Protective effects of
and alpha-tocopherol on beta-amyloid-(1-42)-induced learning and memory
deficits in rats: implication of oxidative stress in beta-amyloid-induced
neurotoxicity in vivo.
Yamada K, Tanaka T, Han D,
Senzaki K, Kameyama T,
Department of Neuropsychopharmacology and Hospital Pharmacy,
School of Medicine, Japan.
Eur J Neurosci 1999 Jan;11(1):83-90
Amyloid beta-peptide (A beta), the major
constituent of the senile plaques in the brains of patients with Alzheimer's
disease, is cytotoxic to neurons and has a central role in the pathogenesis of
the disease. Previous studies have suggested that oxidative stress is involved
in the mechanisms of A beta-induced neurotoxicity in vitro. In the present
study, we examined whether oxidative stress contributes to learning and memory
deficits caused by continuous intracerebroventricular infusion of A
beta-(1-42). In the A beta-(1-42)-infused rats, spontaneous alternation
behaviour in a Y-maze and spatial memory in a water maze task were
significantly impaired, as compared with A beta-(40-1)-infused control rats.
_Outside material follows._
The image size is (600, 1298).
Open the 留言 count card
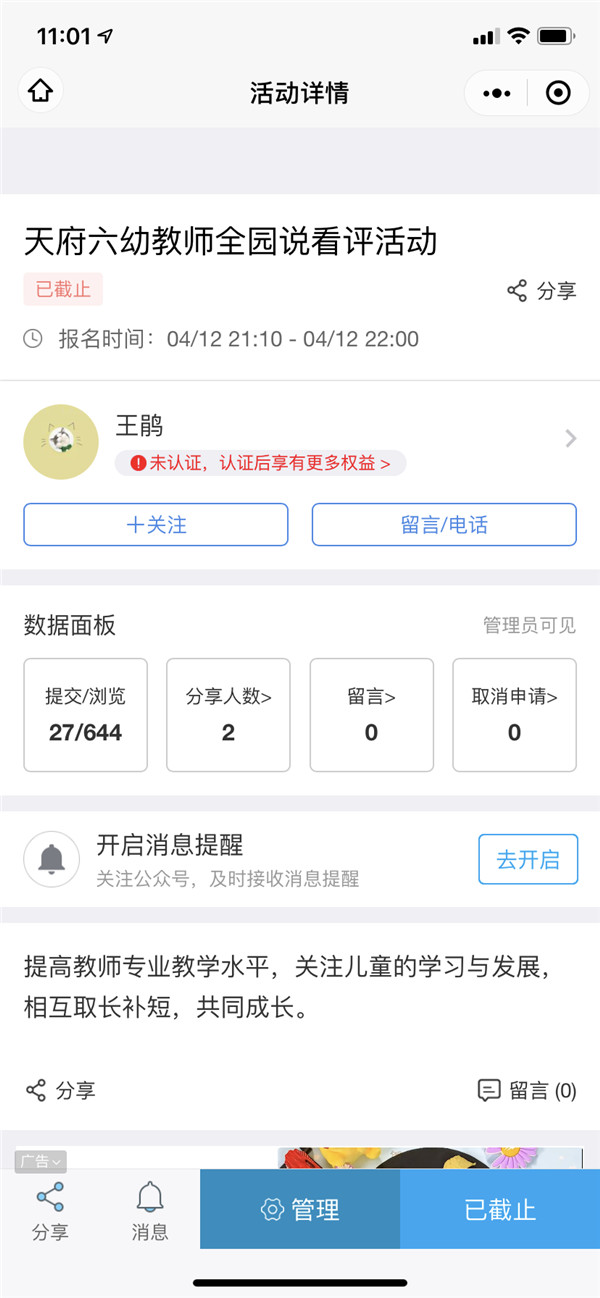click(371, 715)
The retention of passive avoidance learning was also significantly impaired by
treatment with A beta-(1-42). Potent antioxidants idebenone and
alpha-tocopherol prevented the behavioural deficits in Y-maze and water maze,
but not passive avoidance, tasks in A beta-(1-42)-infused rats when they were
repeatedly administered by mouth once a day from 3 days before the start of A
beta infusion to the end of behavioural experiments. Lipid peroxide levels in
the hippocampus and cerebral cortex of A beta-(1-42)-infused rats did not
differ from those in control animals, and neither idebenone nor alpha-tocopherol
affected the lipid peroxide levels. These results suggest that treatment with
antioxidants such as idebenone and alpha-tocopherol prevents learning
and memory deficits caused by A beta.